_TASK ITEM_: Please say how many lines in the records below contain the word "Nieuwpoort". Give only the number.
----------------
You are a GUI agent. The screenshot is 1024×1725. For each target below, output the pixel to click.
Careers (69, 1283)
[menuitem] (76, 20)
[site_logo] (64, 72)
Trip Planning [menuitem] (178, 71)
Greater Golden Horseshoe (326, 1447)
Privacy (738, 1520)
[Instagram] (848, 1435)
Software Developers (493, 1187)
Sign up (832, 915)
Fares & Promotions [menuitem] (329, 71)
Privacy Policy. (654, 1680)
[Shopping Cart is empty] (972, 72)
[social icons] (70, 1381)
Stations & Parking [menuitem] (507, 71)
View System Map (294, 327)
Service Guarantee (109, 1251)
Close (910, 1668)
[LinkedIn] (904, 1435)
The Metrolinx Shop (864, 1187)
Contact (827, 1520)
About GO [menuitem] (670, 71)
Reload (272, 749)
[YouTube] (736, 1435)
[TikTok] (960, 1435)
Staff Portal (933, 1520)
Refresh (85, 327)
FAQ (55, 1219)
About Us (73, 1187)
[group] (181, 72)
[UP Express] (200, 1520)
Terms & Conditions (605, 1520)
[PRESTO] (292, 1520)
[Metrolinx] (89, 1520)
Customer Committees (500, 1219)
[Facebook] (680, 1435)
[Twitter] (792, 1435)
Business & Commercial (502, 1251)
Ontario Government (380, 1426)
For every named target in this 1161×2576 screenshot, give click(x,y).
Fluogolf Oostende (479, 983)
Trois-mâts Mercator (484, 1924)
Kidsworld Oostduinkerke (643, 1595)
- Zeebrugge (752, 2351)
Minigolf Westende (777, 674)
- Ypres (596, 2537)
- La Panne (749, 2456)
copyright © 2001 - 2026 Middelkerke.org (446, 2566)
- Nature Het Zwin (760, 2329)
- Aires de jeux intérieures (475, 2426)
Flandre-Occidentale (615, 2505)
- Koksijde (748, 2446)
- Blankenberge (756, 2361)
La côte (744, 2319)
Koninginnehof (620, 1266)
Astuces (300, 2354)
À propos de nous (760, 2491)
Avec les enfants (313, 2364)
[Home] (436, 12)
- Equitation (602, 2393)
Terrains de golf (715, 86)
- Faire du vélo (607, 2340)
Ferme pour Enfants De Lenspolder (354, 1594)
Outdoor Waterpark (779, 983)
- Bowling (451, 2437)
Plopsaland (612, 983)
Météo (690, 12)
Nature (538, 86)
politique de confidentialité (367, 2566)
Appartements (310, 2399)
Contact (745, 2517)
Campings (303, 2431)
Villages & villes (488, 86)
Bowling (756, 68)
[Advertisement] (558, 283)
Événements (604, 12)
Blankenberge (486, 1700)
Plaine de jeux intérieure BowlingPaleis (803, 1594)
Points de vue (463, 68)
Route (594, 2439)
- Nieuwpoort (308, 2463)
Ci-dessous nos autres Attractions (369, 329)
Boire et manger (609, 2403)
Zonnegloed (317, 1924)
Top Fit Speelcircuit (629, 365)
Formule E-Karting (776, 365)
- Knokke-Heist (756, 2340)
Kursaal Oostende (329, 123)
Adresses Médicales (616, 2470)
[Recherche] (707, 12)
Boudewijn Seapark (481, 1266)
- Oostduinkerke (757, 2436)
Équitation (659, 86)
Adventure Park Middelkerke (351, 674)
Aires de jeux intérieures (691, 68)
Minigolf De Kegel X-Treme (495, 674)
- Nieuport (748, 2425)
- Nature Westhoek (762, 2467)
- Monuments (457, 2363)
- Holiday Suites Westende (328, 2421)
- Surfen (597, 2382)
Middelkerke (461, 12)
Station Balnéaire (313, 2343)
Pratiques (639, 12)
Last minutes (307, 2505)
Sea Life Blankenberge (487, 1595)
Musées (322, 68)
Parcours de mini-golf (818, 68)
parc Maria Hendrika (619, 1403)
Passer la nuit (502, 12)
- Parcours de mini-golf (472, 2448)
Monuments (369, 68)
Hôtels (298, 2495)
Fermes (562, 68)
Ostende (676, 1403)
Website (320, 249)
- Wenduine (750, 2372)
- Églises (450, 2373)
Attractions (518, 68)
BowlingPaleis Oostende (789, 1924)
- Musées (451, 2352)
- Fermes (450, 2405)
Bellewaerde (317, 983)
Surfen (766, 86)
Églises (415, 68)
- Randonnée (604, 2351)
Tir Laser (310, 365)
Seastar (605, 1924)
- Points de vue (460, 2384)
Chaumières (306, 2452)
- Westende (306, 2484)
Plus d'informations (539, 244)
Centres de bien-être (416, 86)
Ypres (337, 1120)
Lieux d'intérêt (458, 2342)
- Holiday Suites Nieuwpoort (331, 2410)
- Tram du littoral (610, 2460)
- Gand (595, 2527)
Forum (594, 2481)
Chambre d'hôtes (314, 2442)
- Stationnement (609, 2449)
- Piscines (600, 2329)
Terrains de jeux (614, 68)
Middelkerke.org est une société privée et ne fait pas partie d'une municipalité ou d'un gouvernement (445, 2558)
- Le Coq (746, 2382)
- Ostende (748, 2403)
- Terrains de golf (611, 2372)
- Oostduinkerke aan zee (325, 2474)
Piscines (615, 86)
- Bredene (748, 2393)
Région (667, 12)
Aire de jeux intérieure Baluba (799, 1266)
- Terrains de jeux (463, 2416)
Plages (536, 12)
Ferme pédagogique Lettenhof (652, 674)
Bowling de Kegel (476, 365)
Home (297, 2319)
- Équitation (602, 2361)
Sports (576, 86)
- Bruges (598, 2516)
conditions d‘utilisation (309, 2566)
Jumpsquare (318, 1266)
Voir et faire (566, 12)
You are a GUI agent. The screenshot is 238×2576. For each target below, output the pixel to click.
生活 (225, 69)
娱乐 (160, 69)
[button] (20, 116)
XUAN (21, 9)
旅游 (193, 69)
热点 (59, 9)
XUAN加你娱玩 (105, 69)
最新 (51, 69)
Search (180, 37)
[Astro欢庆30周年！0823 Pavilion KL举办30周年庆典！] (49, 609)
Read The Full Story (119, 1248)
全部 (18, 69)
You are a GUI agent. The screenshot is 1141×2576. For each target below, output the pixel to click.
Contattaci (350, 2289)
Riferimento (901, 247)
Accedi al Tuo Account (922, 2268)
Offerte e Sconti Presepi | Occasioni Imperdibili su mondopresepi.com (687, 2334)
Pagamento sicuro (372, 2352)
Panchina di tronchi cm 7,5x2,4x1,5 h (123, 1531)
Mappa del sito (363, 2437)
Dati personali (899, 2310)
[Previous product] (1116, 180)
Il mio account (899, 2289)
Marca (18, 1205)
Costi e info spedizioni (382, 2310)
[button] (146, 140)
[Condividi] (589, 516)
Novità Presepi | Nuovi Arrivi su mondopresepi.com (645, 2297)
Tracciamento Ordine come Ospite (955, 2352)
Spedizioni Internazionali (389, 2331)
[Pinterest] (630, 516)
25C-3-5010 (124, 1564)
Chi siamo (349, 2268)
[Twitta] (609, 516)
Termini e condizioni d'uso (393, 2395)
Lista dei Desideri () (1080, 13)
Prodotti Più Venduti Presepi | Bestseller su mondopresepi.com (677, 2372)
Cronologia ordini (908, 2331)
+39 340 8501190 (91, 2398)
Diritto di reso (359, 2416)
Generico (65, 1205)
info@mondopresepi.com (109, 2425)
----------------
_SOLUTION_: 2